> [YOUR GOAL]: Write out every row below without changing a word, and leave the pictures out of your copy.

(Entries for locating words and elements)
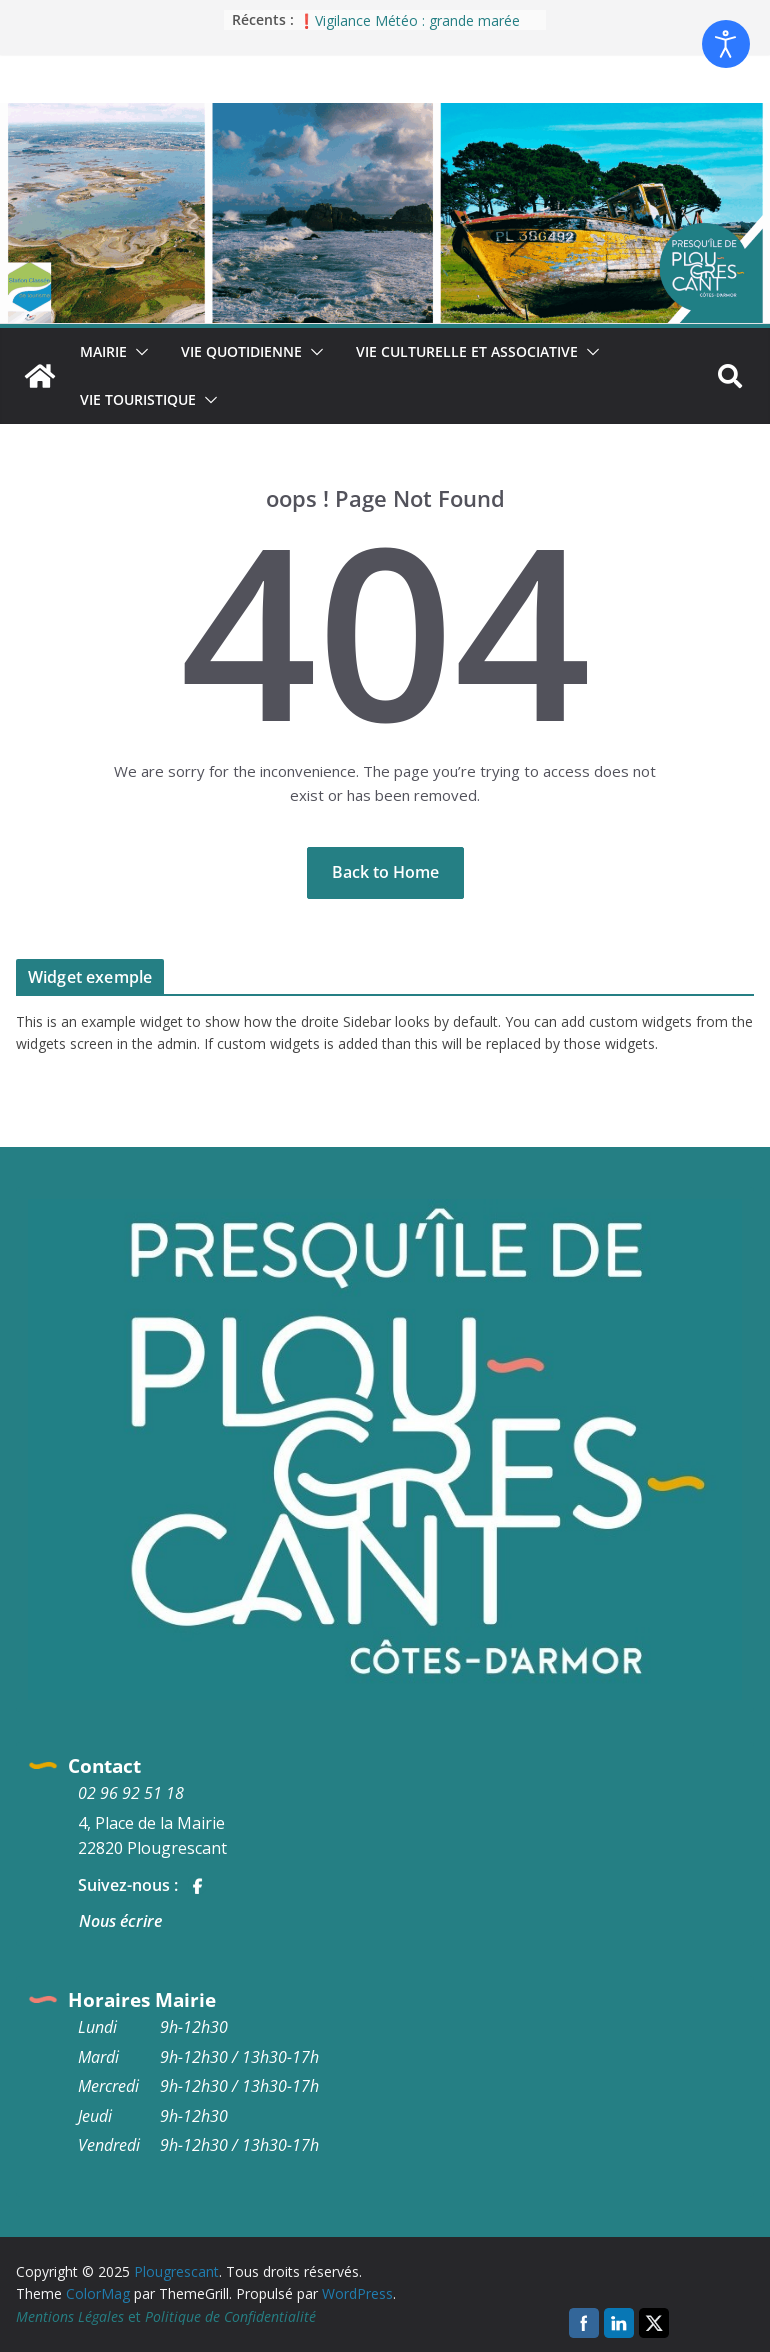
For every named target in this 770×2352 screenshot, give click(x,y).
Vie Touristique (138, 399)
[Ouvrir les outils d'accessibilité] (726, 44)
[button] (138, 352)
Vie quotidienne (241, 351)
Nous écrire (120, 1921)
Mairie (103, 351)
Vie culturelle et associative (467, 351)
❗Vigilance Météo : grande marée (409, 20)
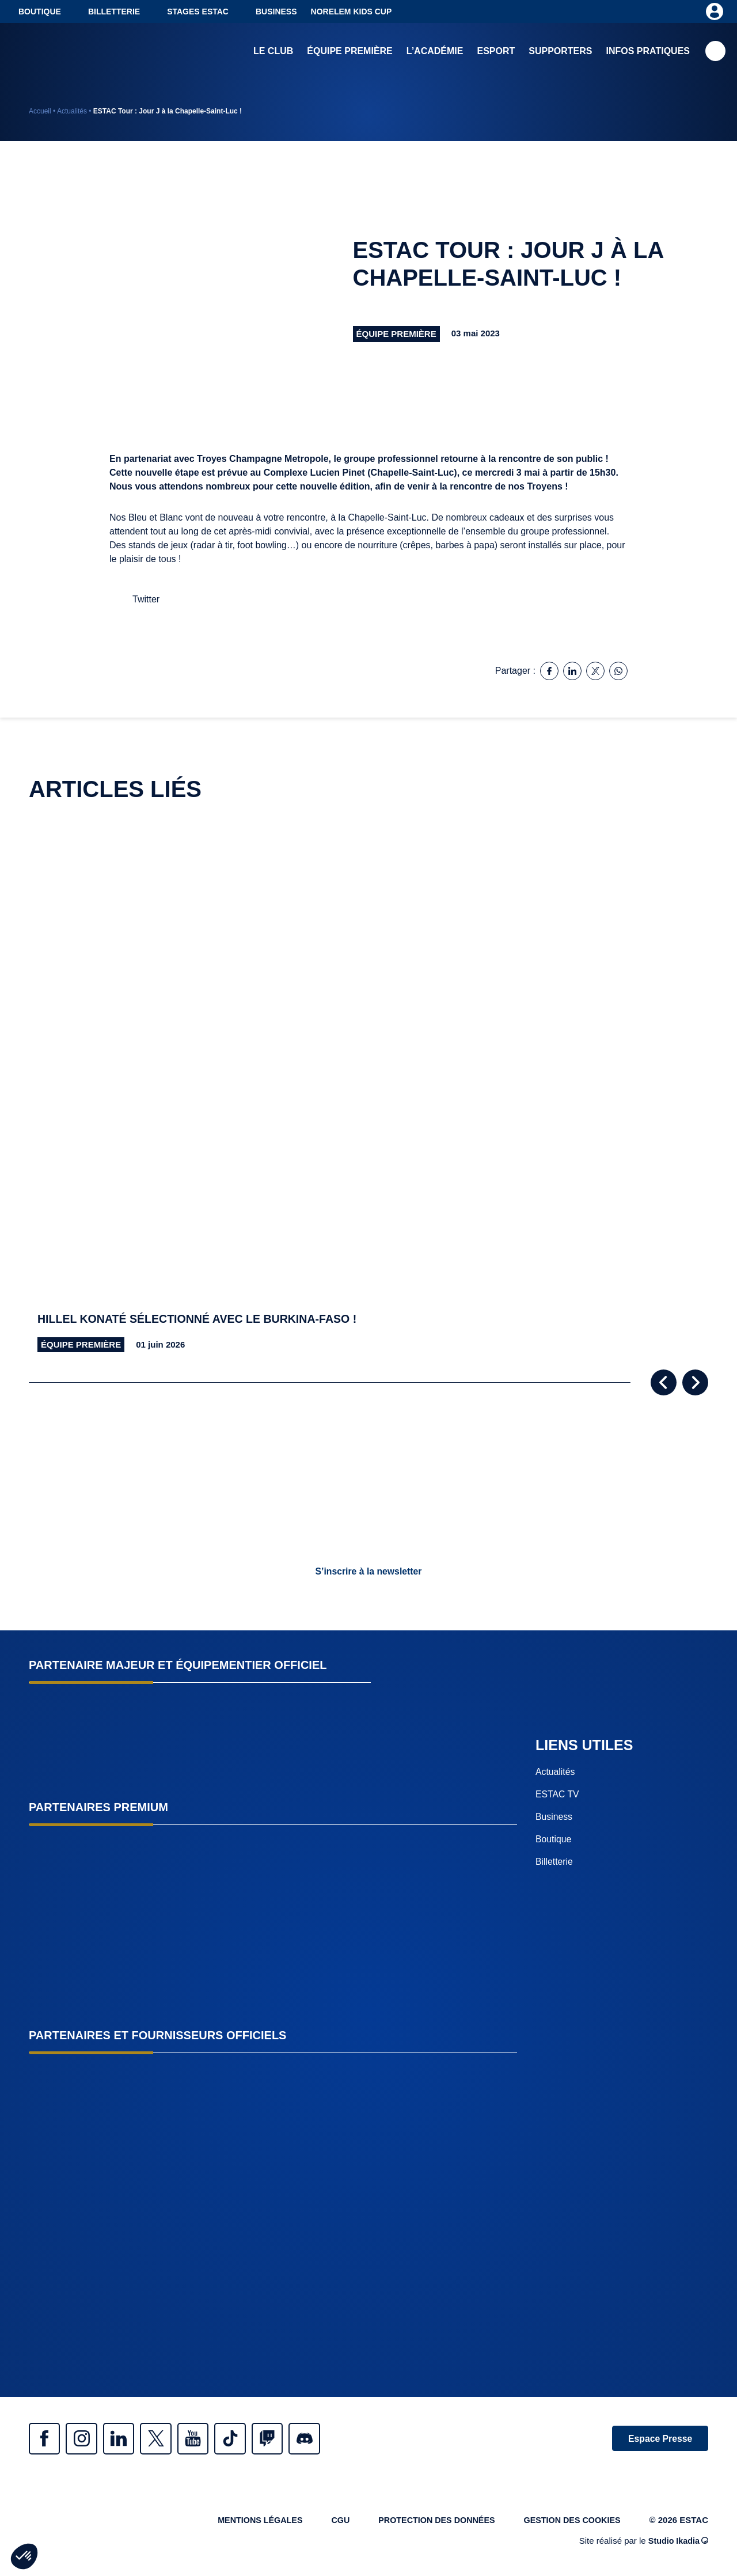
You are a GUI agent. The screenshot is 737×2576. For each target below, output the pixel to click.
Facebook (46, 2439)
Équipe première (349, 51)
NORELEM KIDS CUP (351, 11)
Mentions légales (247, 2522)
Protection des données (429, 2522)
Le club (273, 51)
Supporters (560, 51)
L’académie (435, 51)
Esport (496, 51)
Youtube (207, 2439)
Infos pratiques (648, 51)
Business (276, 11)
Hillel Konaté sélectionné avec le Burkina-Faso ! (200, 1318)
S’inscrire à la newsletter (368, 1571)
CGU (330, 2522)
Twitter (167, 2439)
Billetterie (114, 11)
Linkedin (127, 2439)
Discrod (328, 2439)
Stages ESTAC (198, 11)
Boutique (39, 11)
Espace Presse (657, 2439)
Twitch (288, 2439)
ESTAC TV (557, 1794)
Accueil (40, 111)
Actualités (72, 111)
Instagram (86, 2439)
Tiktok (248, 2439)
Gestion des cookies (570, 2522)
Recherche (715, 52)
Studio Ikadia (677, 2543)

> [WRITTEN ANSWER]:
For every named target in this 770×2352 screenshot, give click(x,y).
Vie Touristique (138, 399)
[Ouvrir les outils d'accessibilité] (726, 44)
[button] (138, 352)
Vie quotidienne (241, 351)
Nous écrire (120, 1921)
Mairie (103, 351)
Vie culturelle et associative (467, 351)
❗Vigilance Météo : grande marée (409, 20)
You are a GUI agent. The screenshot is 737×2576. For each target below, output the pixel to click.
Facebook (46, 2439)
Équipe première (349, 51)
NORELEM KIDS CUP (351, 11)
Mentions légales (247, 2522)
Protection des données (429, 2522)
Le club (273, 51)
Supporters (560, 51)
L’académie (435, 51)
Esport (496, 51)
Youtube (207, 2439)
Infos pratiques (648, 51)
Business (276, 11)
Hillel Konaté sélectionné avec le Burkina-Faso ! (200, 1318)
S’inscrire à la newsletter (368, 1571)
CGU (330, 2522)
Twitter (167, 2439)
Billetterie (114, 11)
Linkedin (127, 2439)
Discrod (328, 2439)
Stages ESTAC (198, 11)
Boutique (39, 11)
Espace Presse (657, 2439)
Twitch (288, 2439)
ESTAC TV (557, 1794)
Accueil (40, 111)
Actualités (72, 111)
Instagram (86, 2439)
Tiktok (248, 2439)
Gestion des cookies (570, 2522)
Recherche (715, 52)
Studio Ikadia (677, 2543)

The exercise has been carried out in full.